##### Trecho do texto #####

Ponte dos Espiões – um resgate da Guerra Fria

Os atores Mark Rylance e Tom Hanks no filme de Spielberg “Ponte dos Espiões” (2015).

Um lançamento recente do cinema Hollywoodiano, dirigido por Steven Spielberg, trouxe à baila um episódio pouco conhecido das novas gerações, mas que marcou quase todo o período da Guerra Fria: a troca de espiões capturados entre os dois blocos em disputa. A ambientação bem-feita, a atuação sempre destacada do versátil Tom Hanks como o advogado James B. Donovan e especialmente a interpretação magistral de Mark Rylance como o Coronel Rudolf Abel permitem aos espectadores reviverem os momentos dramáticos da espionagem na Guerra Fria e a retórica de ambos os lados envolvidos.

A história, baseada no livro Ponte entre Espiões de James B. Donovan (Editora Record), parece ficção ante os fatos que se desenrolam de modo quase inacreditável. Um dos mestres da espionagem soviética, o Coronel Rudolf Ivanovich Abel (ou William Genrikovich Fisher), que vivia sob o disfarce de Emil Goldfuss, foi capturado pelo FBI após anos agindo nos EUA. Seu disfarce foi tão eficiente que apenas pela traição de um de seus comandados, o delator Reino Hayhanen, ele foi descoberto e preso. Ao contrário do traidor, recusou-se a cooperar e no ato da prisão destruiu evidências de seu trabalho.

O governo dos EUA, como forma de propaganda e para dar ares de legalidade a tudo, submeteu o espião soviético a um simulacro de julgamento com cartas marcadas. Entretanto, não contava com o fato de que o advogado indicado para a defesa, James B. Donovan, que não tinha qualquer histórica de esquerda, resolvesse assumir com coragem e coerência o seu trabalho para garantir um julgamento justo. Sofreu ameaças e tentativas de desqualificá-lo e até acusações de ser um traidor.

James B. Donovan e Rudolf Abel (foto acima). Crédito: History vs Hollywood.

Infelizmente, por escolha do roteiro, todo o desenrolar do julgamento no qual o advogado consegue questionar e desmontar todas as teses da acusação, a legalidade das ações e até as provas conseguidas, não é exibido salvo em poucas cenas. Tampouco se destaca o papel questionável do FBI que manipulou provas, testemunhos e evidências para condenar Abel. Entretanto, a sua sagacidade e a previsão de que os EUA talvez necessitassem trocar prisioneiros futuramente salvou a vida de Rudolf Abel.

Rudolf Abel em seu estúdio, no ano de 1957. Um dos maiores agentes de inteligência soviético. Crédito: Two Coats of Pain/Silverman Studios, Inc.

A captura do piloto da CIA, Francis Gary Powers, pelos soviéticos levou a uma série de negociações envolvendo como intermediário James Donovan que resultaram no início do que seria uma troca sistemática de espiões na Berlim dividida no que se tornou uma das marcas da Guerra Fria. Como foi dito, Tom Hanks desempenhou bem seu papel com a seriedade, humor fino e engajamento que caracterizam muitos de seus personagens. Mas o ator britânico Mark Rylance simplesmente domina as cenas com a interpretação perfeita do Coronel Rudolf Abel, inteligente, irônico, culto e absolutamente tranqüilo mesmo podendo enfrentar a pena de morte.

#####

◆ **Enunciado da tarefa 1**:
Transcreva fielmente a passagem do texto sobre o filme Ponte dos Espiões que começa em "Infelizmente, por escolha" e prossegue até "Pain/Silverman Studios, Inc.".
◆ **Enunciado da tarefa 2**:
Verta para o inglês a seguinte frase do texto sobre o filme Ponte dos Espiões: "Seu disfarce foi tão eficiente que apenas pela traição de um de seus comandados, o delator Reino Hayhanen, ele foi descoberto e preso."
Os registros não guardam qualquer relação com o texto sobre o filme Ponte dos Espiões.

##### Amostras de dados #####

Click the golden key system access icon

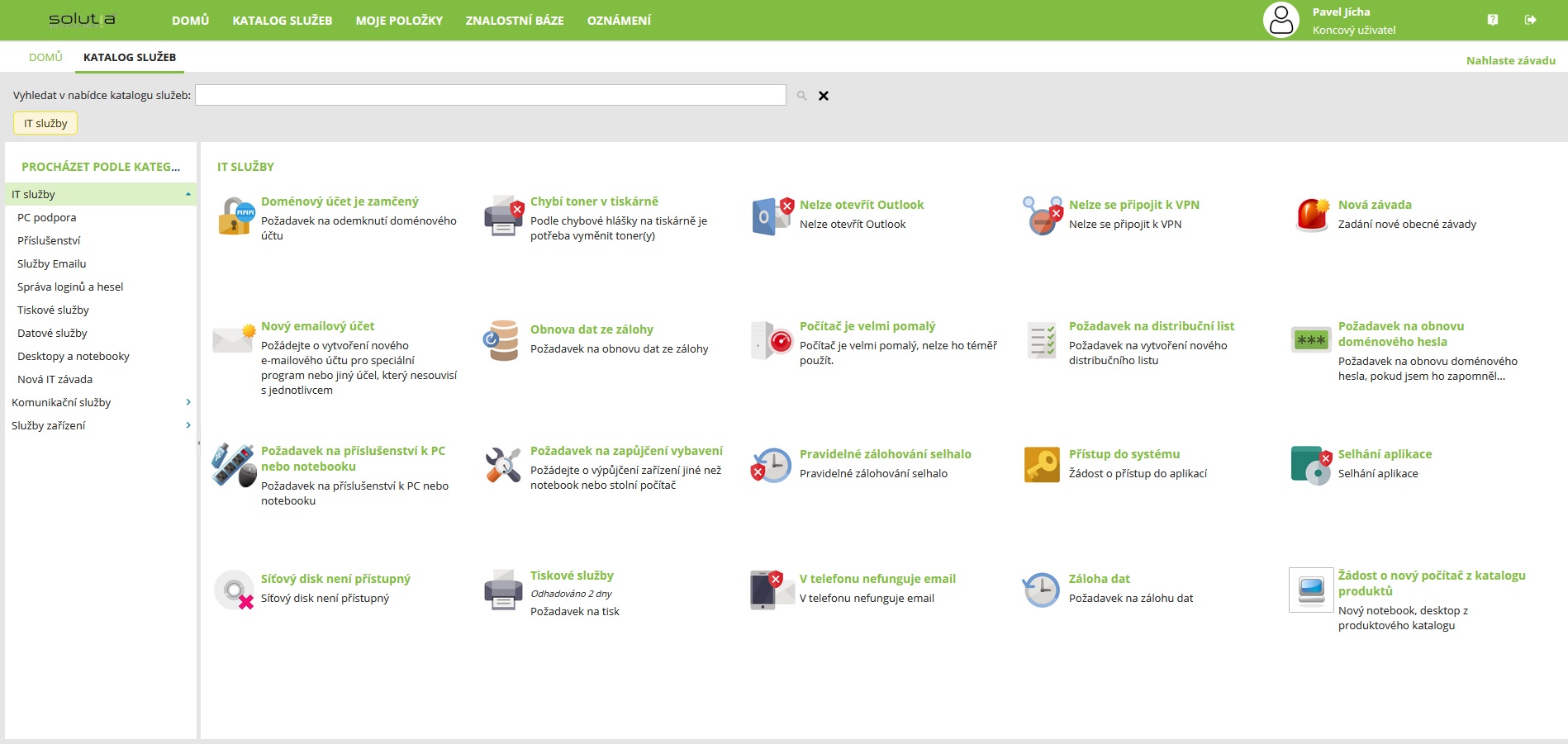tap(1042, 465)

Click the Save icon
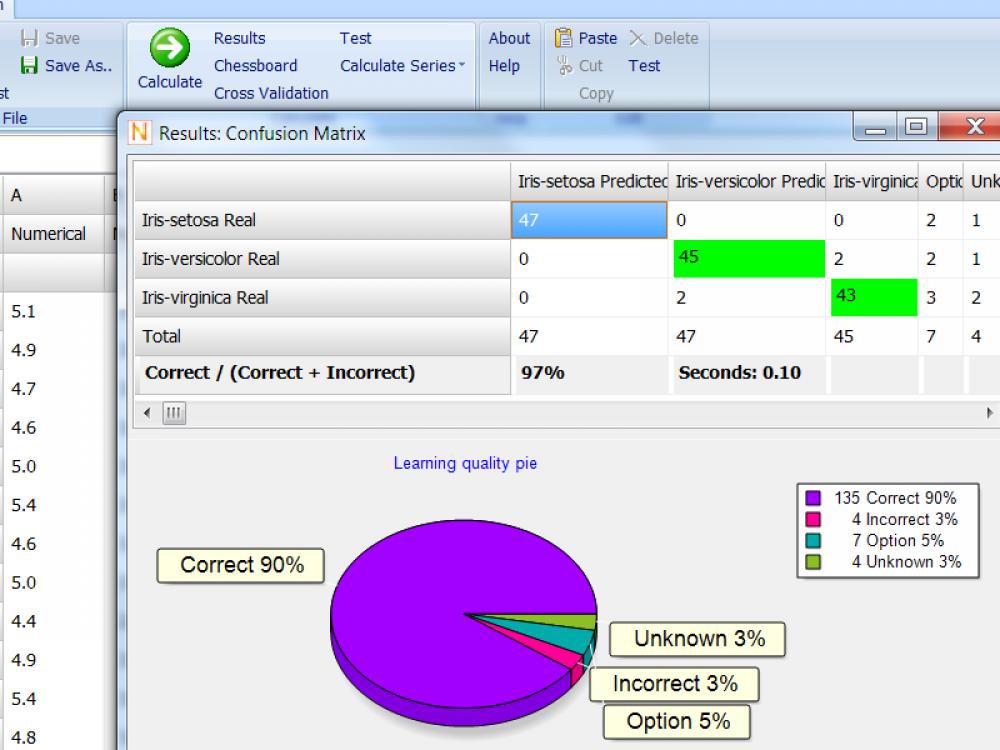pos(31,38)
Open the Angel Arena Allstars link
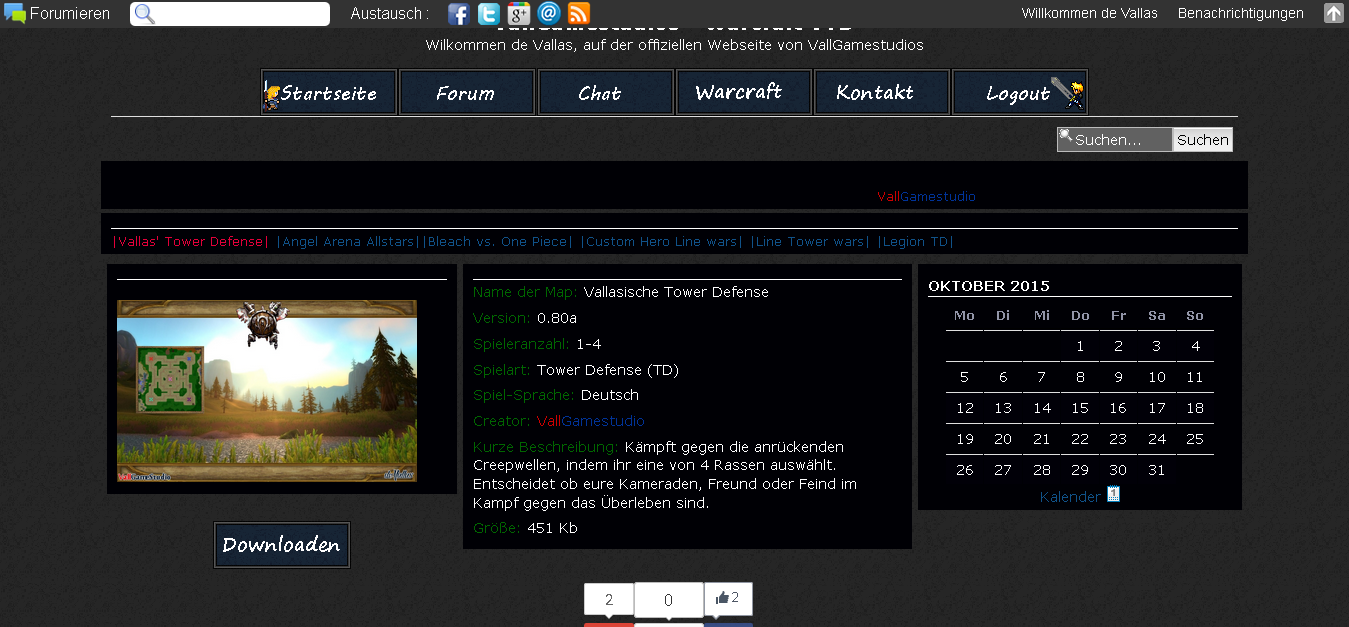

#####

◆ **Resposta à tarefa 1**:
Infelizmente, por escolha do roteiro, todo o desenrolar do julgamento no qual o advogado consegue questionar e desmontar todas as teses da acusação, a legalidade das ações e até as provas conseguidas, não é exibido salvo em poucas cenas. Tampouco se destaca o papel questionável do FBI que manipulou provas, testemunhos e evidências para condenar Abel. Entretanto, a sua sagacidade e a previsão de que os EUA talvez necessitassem trocar prisioneiros futuramente salvou a vida de Rudolf Abel.

Rudolf Abel em seu estúdio, no ano de 1957. Um dos maiores agentes de inteligência soviético. Crédito: Two Coats of Pain/Silverman Studios, Inc.

◆ **Resposta à tarefa 2**:
His cover was so effective that only through the betrayal of one of his subordinates, the informant Reino Hayhanen, was he discovered and arrested.